Collected data entries:

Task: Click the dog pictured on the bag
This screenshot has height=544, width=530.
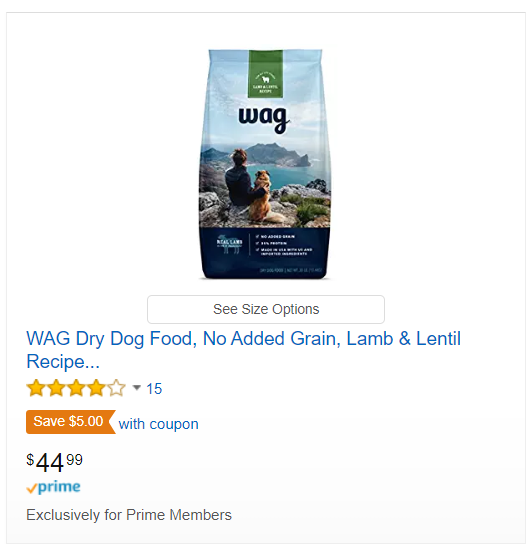Action: pos(265,197)

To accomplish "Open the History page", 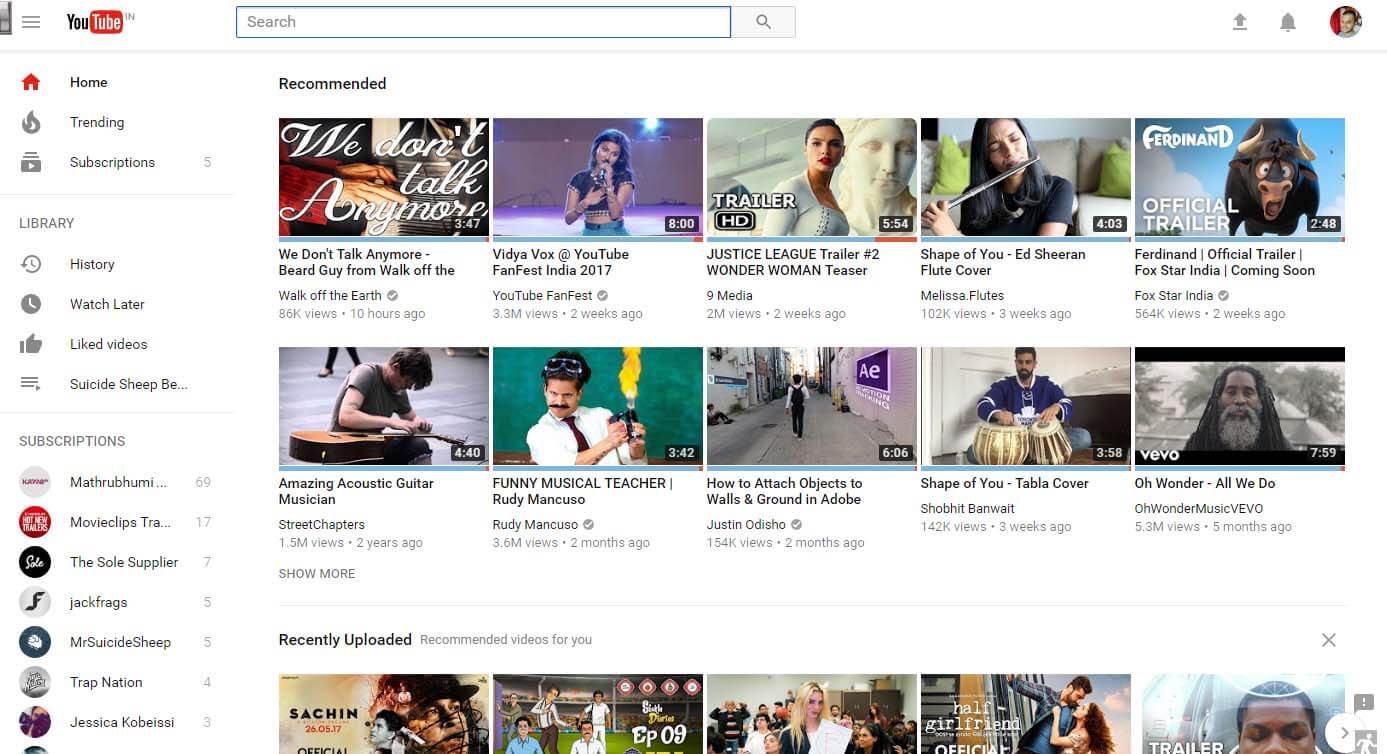I will [x=92, y=264].
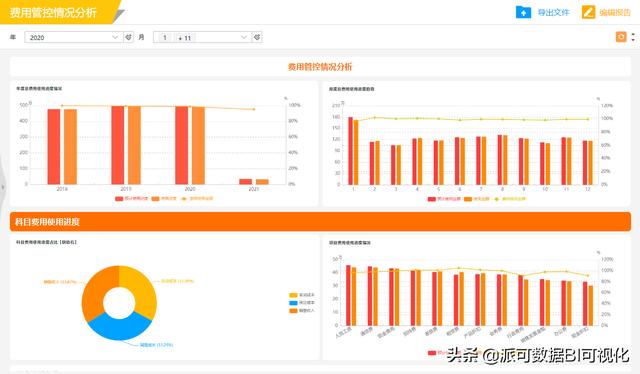This screenshot has height=374, width=640.
Task: Expand the month multi-select dropdown arrow
Action: [x=244, y=37]
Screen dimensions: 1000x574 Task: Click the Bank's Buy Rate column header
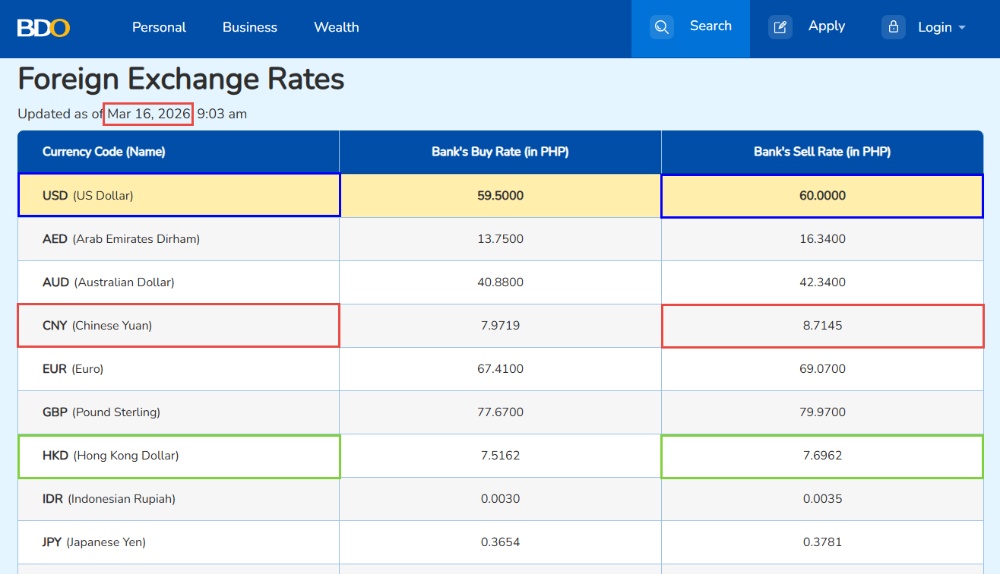point(500,152)

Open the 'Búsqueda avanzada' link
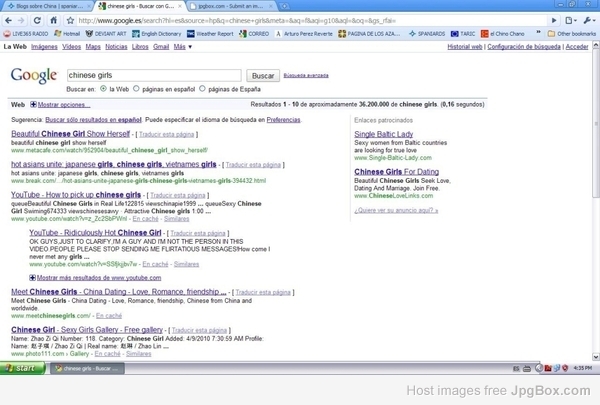(x=307, y=75)
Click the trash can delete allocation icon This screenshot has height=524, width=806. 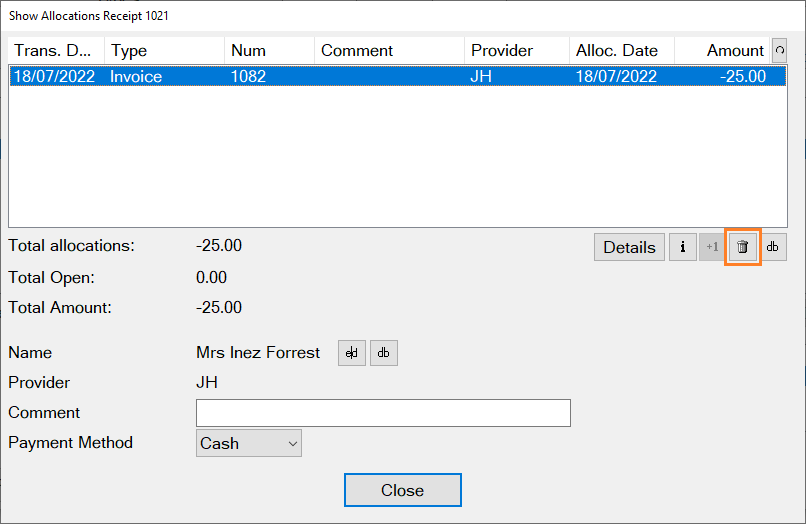point(742,247)
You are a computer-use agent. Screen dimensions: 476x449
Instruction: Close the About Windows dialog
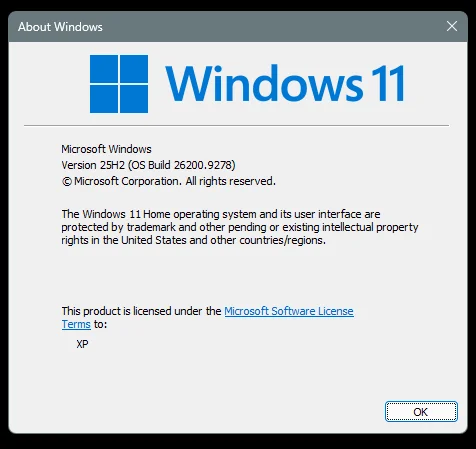point(452,26)
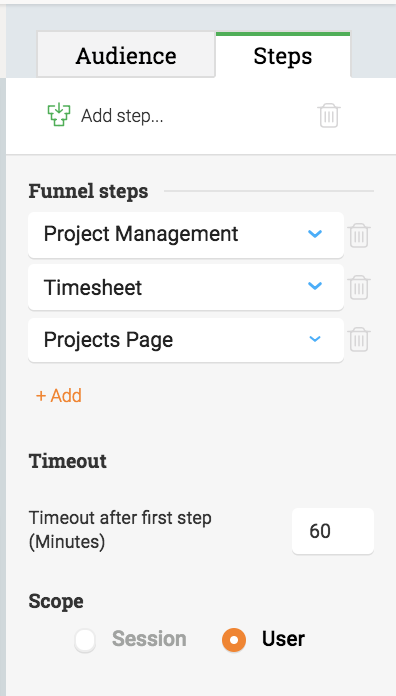The height and width of the screenshot is (696, 396).
Task: Expand the Project Management step chevron
Action: [x=315, y=234]
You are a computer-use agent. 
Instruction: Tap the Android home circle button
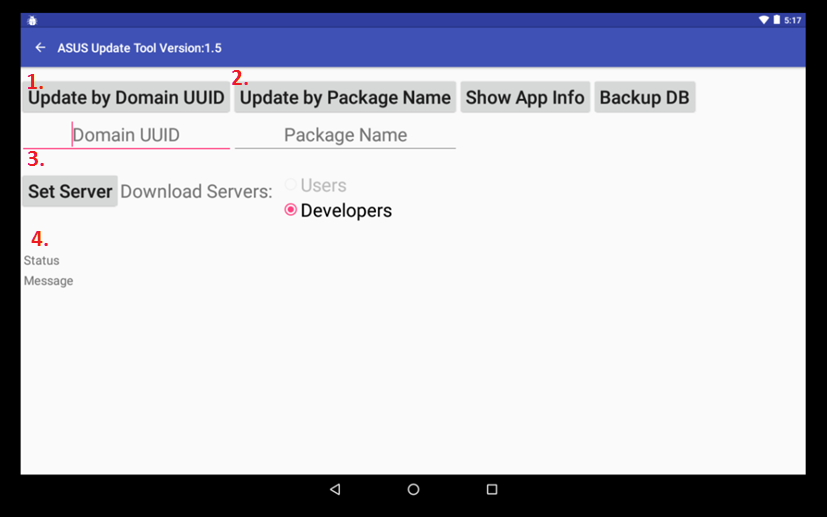pos(414,489)
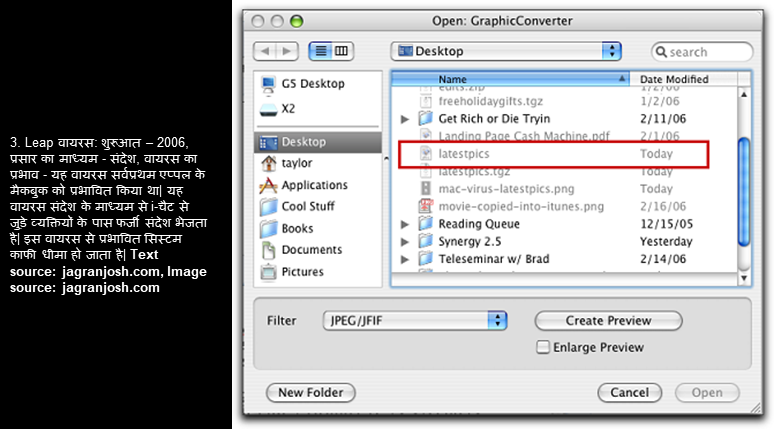Select the X2 drive icon

[x=268, y=108]
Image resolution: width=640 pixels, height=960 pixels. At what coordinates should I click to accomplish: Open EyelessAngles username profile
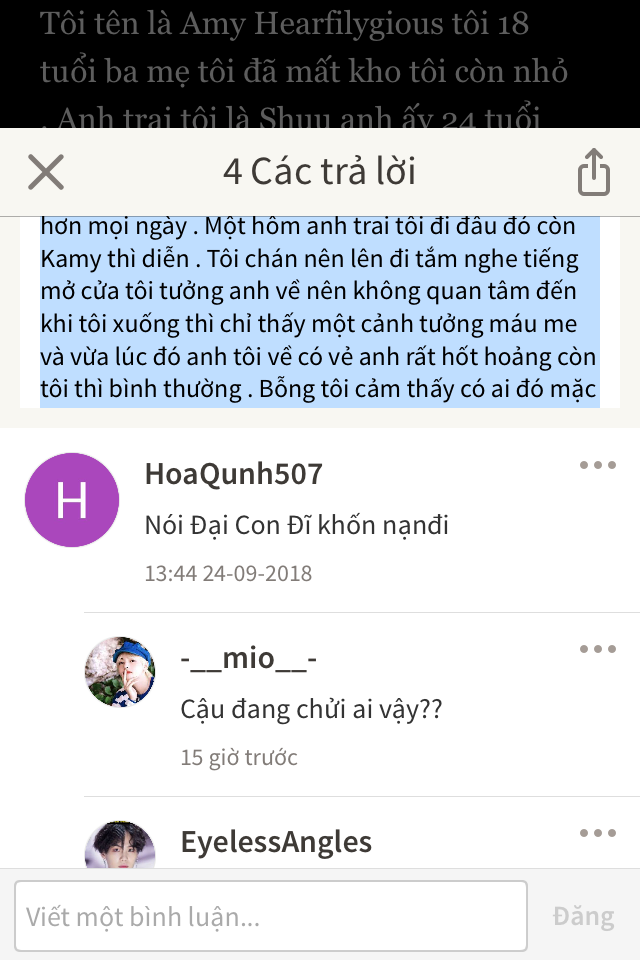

Task: Retype the line containing "You are a computer-use agent. Screen" and each line after it through the last line of the entries above, exactly, with no pictures and nothing else.

Finished exercise:
You are a computer-use agent. Screen dimensions: 476x449
Instruction: Close the About Windows dialog
point(452,26)
The height and width of the screenshot is (696, 396).
Task: Expand the Project Management step chevron
Action: [x=315, y=234]
You are a computer-use agent. 
Instruction: Tap the Android home circle button
pos(414,489)
Select the X2 drive icon

[x=268, y=108]
Image resolution: width=640 pixels, height=960 pixels. At what coordinates should I click to accomplish: Open EyelessAngles username profile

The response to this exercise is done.